Let's say you need to do some kinda of authentication upon connection and so we modify connect() function to also take an another argument. But someone tried to patch the service and failed and so authentication will be unsucessful. "Goal" of the checker in such case is to return CheckResult.FAULTY value from the checker methods. The question - how to return that from the connect() function? You could implement this in several ways, the most simple one is following:
class Checker(checkerlib.BaseChecker):
def check_flag(self, tick):
try:
conn = connect(self.ip, "pretty please")
except:
return checkerlib.CheckResult.FAULTY
# [...]Other simple way could be the following:
class Checker(checkerlib.BaseChecker):
def check_flag(self, tick):
ok, conn = connect(self.ip, "pretty please")
if not ok:
return checkerlib.CheckResult.FAULTY
# [...]It works but I don't like it. The first variant added 3 more lines just to handle a result, second variant added 2 lines of code together with a variable (and it looks like an ugly Go error handling, which I personaly hate). And that is only one function call! You now need to do same handling/modification for other checker methods. And now imagine creating other functions, e.g. to perform the "SET" operation which can also fail... and what about nested function? If most "inner" function fails, then similar logic would need to be in each of the function just to propagate the result up.

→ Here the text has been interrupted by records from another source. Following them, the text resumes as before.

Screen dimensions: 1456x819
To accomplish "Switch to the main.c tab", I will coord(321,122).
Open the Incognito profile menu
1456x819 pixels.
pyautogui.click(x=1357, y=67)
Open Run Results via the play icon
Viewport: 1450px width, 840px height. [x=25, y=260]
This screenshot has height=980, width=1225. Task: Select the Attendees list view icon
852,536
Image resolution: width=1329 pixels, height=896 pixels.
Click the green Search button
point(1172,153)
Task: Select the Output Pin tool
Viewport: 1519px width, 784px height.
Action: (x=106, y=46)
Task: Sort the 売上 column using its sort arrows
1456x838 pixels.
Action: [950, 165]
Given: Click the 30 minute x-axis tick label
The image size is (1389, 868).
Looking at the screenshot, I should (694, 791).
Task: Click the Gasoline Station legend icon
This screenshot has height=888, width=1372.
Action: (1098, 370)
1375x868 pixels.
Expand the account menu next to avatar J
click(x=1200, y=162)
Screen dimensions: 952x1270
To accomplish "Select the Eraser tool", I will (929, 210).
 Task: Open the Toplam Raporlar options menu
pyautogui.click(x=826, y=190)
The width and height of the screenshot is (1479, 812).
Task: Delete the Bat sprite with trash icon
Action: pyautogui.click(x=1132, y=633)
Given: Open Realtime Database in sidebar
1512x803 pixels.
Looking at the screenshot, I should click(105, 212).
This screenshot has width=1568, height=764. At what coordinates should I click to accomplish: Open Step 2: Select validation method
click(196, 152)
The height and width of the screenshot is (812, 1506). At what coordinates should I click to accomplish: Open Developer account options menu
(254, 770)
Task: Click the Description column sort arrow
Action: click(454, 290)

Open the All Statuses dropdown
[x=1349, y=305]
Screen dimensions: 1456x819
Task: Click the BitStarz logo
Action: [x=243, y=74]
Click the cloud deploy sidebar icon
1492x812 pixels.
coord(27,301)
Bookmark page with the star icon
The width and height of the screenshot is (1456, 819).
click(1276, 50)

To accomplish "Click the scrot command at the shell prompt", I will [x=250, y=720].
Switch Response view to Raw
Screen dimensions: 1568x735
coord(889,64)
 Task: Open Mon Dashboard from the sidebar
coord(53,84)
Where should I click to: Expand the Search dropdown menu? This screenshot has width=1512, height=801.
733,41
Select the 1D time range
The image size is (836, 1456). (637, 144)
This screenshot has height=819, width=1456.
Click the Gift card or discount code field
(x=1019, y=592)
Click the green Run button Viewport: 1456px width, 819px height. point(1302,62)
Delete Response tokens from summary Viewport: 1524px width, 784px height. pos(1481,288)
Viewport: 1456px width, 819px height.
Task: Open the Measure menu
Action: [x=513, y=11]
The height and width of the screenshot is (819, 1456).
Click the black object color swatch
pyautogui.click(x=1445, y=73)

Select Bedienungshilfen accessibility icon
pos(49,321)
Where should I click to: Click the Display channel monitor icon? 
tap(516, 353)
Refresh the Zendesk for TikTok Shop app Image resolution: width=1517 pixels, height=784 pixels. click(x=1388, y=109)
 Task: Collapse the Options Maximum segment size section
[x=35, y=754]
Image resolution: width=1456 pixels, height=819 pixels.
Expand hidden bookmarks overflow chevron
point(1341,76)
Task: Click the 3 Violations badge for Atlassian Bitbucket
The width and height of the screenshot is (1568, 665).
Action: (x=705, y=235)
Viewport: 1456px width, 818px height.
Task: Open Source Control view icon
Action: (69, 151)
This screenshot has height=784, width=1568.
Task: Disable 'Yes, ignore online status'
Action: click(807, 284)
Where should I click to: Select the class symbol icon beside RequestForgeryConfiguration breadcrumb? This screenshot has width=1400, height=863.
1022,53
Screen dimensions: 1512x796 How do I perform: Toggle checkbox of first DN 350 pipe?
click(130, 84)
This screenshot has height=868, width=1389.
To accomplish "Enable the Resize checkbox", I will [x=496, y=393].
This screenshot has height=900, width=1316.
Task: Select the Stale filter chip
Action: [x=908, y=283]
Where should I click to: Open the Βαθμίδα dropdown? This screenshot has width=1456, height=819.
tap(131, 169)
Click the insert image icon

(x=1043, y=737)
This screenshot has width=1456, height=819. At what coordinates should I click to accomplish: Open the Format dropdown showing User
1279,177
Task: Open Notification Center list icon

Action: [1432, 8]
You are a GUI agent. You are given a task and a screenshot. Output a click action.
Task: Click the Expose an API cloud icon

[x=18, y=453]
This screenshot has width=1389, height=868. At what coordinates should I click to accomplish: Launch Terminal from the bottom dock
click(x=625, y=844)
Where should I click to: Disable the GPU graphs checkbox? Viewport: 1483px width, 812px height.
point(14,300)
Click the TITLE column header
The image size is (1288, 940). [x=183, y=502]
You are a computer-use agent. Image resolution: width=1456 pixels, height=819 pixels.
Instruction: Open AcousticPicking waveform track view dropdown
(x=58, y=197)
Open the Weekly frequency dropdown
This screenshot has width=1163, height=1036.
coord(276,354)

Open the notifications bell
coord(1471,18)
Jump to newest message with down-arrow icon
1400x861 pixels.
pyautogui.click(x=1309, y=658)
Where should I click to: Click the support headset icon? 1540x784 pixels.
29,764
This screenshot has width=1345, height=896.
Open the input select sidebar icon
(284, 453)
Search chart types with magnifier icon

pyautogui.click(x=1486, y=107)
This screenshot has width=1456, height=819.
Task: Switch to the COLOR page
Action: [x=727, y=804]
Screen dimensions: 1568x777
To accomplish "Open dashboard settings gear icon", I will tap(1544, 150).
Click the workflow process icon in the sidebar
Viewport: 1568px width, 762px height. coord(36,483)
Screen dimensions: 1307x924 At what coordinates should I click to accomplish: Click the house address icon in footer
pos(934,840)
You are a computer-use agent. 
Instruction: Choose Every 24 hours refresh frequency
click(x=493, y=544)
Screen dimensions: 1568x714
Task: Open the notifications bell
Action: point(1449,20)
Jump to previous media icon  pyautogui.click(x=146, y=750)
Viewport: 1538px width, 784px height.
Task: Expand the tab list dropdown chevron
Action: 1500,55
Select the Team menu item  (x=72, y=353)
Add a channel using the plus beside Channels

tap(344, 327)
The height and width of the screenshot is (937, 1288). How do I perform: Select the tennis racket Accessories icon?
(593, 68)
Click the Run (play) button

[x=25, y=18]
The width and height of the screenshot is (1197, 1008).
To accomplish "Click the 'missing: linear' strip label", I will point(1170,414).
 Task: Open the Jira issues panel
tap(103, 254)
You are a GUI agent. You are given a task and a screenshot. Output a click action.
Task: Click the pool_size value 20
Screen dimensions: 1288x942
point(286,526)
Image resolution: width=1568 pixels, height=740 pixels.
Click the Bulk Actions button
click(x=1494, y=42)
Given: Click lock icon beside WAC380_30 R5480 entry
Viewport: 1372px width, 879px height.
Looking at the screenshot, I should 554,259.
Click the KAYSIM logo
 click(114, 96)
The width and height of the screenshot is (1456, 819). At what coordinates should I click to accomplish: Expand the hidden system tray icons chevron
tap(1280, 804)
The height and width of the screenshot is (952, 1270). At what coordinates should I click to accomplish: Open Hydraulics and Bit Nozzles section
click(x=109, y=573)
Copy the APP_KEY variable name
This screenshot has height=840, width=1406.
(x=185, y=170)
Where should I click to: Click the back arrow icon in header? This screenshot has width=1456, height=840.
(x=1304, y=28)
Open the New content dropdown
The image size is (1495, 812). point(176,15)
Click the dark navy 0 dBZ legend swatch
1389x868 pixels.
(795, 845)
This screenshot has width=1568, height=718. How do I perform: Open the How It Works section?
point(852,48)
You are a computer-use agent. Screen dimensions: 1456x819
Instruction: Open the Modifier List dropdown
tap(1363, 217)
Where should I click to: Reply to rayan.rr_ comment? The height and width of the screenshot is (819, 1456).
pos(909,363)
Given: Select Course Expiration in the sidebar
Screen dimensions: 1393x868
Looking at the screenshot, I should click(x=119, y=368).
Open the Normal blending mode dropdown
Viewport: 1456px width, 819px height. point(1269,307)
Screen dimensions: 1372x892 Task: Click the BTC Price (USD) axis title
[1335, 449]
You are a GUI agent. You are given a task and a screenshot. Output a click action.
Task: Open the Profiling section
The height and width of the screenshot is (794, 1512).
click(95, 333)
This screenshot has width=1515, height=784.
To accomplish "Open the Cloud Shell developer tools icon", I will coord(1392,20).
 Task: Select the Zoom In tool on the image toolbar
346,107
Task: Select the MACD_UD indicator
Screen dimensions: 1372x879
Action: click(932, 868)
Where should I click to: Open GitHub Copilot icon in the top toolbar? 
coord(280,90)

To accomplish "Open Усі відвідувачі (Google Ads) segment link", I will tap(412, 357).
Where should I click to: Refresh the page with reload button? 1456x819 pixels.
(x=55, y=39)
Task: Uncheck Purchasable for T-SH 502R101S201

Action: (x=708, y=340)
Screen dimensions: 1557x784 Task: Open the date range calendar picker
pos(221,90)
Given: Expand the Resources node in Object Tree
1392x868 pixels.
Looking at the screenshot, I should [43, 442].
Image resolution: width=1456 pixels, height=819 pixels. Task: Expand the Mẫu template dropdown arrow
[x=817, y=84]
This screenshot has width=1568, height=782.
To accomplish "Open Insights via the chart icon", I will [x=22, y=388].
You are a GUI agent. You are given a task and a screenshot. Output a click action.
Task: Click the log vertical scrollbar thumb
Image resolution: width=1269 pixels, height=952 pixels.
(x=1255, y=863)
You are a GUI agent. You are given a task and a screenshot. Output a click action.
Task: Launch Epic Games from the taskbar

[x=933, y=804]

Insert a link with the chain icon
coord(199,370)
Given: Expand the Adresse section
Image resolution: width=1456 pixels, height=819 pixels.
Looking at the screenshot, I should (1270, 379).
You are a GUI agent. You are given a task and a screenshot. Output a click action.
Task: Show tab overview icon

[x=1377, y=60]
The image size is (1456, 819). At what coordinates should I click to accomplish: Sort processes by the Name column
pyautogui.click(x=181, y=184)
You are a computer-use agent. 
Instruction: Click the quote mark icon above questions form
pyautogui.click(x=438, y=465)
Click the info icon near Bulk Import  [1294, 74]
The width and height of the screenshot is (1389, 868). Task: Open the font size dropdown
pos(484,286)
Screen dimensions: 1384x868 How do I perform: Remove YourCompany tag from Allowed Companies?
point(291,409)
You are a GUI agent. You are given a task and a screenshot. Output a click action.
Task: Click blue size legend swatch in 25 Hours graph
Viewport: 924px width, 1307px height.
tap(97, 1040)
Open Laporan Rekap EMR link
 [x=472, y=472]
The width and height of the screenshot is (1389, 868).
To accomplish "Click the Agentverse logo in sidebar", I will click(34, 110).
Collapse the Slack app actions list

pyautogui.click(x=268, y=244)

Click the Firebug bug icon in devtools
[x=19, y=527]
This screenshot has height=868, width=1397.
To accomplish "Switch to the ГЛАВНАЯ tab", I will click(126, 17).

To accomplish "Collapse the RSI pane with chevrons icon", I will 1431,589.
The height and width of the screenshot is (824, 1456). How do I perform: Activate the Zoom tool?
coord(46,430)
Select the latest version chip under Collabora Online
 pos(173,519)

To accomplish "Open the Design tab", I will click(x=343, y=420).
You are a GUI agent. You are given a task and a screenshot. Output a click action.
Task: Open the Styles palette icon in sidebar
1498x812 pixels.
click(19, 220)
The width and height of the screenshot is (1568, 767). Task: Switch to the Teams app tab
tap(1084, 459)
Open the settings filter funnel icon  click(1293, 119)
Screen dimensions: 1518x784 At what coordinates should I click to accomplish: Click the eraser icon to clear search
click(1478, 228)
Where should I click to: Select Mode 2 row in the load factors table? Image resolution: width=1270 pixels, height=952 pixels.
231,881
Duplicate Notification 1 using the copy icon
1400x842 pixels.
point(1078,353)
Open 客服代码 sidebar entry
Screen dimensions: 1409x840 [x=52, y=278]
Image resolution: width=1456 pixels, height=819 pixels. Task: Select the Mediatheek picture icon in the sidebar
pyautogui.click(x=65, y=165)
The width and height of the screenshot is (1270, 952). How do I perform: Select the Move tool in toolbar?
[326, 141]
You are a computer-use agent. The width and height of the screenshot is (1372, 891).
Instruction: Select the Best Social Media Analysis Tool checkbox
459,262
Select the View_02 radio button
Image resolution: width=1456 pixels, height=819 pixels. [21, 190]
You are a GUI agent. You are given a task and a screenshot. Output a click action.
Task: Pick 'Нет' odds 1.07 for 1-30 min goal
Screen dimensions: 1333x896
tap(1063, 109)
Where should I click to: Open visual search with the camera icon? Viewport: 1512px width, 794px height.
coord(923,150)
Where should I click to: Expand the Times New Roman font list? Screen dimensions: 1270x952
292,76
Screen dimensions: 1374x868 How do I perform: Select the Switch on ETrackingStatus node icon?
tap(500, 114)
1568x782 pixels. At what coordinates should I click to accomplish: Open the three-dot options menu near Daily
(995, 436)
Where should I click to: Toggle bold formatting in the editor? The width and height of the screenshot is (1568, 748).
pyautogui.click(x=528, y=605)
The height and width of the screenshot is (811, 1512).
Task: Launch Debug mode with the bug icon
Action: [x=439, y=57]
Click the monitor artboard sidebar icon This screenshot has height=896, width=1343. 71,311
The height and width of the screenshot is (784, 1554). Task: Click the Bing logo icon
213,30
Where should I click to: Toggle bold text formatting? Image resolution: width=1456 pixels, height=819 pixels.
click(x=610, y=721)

But this all seems similar to something we already know, right? Exceptions. We already tried that in the first variant but it wasn't good enough. If we could just do something like raise checkerlib.CheckResult.FAULTY inside some function and it would be "magically" returned from the checker methods, then it would be great, wouldn't it? It would! And that is the core feature of this module: CheckerStatus exception together with decorator @check_status_wrapper. The checker could be now rewritten like this:
from checkerkit import CheckerStatus, check_status_wrapper
def connect(ip, magic_word):
# [...]
if failed:
raise CheckerStatus(checkerlib.CheckResult.FAULTY, "Magic word doesn't work")
# [...]
class Checker(checkerlib.BaseChecker):
@check_status_wrapper()
def check_flag(self, tick):
conn = connect(self.ip, "pretty please")
# [...]As you can see, the checker method itself is basically the same as the orignal one. You don't need to care about the error when you just want to use the connect() function.
You can also notice the string/message in CheckerStatus constructor. As it was said in the intro (top of the README), this module is intended for variant of Faust gameserver which implements/support the checker messages and that is exactly what this is - a checker message (which is intended to be seen on the scoreboard).
Final note or rather a tip actually - that raise line is sooo long... Luckily checkerkit has a shorthand for this. Instead of that line you can write just fail("Magic word doesn't work") (no need for raise; just don't forget to from checkerkit import fail).